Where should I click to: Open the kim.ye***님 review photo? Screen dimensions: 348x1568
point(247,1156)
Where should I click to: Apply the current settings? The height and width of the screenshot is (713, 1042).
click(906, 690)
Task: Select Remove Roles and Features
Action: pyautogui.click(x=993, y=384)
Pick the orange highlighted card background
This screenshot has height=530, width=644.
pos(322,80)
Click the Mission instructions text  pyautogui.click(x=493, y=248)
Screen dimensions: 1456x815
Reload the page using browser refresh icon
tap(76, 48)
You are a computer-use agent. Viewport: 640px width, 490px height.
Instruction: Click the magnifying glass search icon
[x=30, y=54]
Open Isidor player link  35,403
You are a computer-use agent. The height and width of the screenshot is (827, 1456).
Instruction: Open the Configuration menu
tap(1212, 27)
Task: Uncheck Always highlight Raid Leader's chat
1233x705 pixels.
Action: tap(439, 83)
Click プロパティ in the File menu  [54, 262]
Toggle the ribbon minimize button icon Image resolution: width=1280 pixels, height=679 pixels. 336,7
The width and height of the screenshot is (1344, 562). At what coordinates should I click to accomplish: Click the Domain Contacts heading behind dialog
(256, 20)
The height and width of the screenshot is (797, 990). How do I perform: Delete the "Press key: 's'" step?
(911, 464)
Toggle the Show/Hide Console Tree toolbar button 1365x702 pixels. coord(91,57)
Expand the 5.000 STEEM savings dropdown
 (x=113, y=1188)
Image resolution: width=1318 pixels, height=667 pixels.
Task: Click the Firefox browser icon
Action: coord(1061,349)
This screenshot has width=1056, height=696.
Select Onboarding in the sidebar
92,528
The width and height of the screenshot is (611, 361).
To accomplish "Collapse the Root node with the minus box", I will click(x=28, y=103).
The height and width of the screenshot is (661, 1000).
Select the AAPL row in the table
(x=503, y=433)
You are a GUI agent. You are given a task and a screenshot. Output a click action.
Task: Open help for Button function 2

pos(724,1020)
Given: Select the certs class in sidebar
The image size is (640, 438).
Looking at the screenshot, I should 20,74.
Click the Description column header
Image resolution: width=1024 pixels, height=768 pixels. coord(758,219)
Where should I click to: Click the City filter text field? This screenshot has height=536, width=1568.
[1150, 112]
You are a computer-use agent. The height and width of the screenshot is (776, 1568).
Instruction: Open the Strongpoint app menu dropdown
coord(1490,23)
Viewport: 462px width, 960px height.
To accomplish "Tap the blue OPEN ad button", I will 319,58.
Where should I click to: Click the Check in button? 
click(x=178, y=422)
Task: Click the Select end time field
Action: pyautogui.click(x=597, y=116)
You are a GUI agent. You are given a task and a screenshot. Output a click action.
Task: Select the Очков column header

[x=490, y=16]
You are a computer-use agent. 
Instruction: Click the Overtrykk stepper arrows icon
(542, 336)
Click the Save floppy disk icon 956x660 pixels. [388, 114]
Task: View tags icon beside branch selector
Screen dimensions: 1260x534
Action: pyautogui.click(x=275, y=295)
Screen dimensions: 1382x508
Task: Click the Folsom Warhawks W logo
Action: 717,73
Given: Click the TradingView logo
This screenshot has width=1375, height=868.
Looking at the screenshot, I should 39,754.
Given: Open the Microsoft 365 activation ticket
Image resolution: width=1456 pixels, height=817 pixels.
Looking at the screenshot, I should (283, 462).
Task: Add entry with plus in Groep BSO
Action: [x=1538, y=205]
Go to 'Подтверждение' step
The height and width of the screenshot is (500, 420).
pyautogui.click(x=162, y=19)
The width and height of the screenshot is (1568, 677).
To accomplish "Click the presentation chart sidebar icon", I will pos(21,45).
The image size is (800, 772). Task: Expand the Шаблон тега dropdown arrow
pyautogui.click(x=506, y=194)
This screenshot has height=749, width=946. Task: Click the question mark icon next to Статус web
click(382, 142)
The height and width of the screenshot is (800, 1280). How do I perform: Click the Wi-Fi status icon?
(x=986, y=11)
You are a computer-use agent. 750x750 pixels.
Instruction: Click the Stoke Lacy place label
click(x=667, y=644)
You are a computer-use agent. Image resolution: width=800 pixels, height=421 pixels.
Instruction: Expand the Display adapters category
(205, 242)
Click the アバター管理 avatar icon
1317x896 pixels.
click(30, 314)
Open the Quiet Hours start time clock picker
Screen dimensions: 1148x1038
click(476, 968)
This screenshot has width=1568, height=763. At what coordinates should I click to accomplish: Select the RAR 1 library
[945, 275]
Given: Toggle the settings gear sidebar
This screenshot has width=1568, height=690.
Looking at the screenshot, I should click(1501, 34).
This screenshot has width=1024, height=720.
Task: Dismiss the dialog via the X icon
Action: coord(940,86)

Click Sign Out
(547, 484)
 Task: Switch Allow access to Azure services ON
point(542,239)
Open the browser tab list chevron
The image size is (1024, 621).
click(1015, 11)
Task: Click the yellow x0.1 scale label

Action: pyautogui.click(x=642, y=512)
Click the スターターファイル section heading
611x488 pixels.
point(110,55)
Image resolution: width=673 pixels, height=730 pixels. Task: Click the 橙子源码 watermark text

---+---

### What is needed
How many of the lines above contain "Viewport"? Give the number by itself.

### Response below
2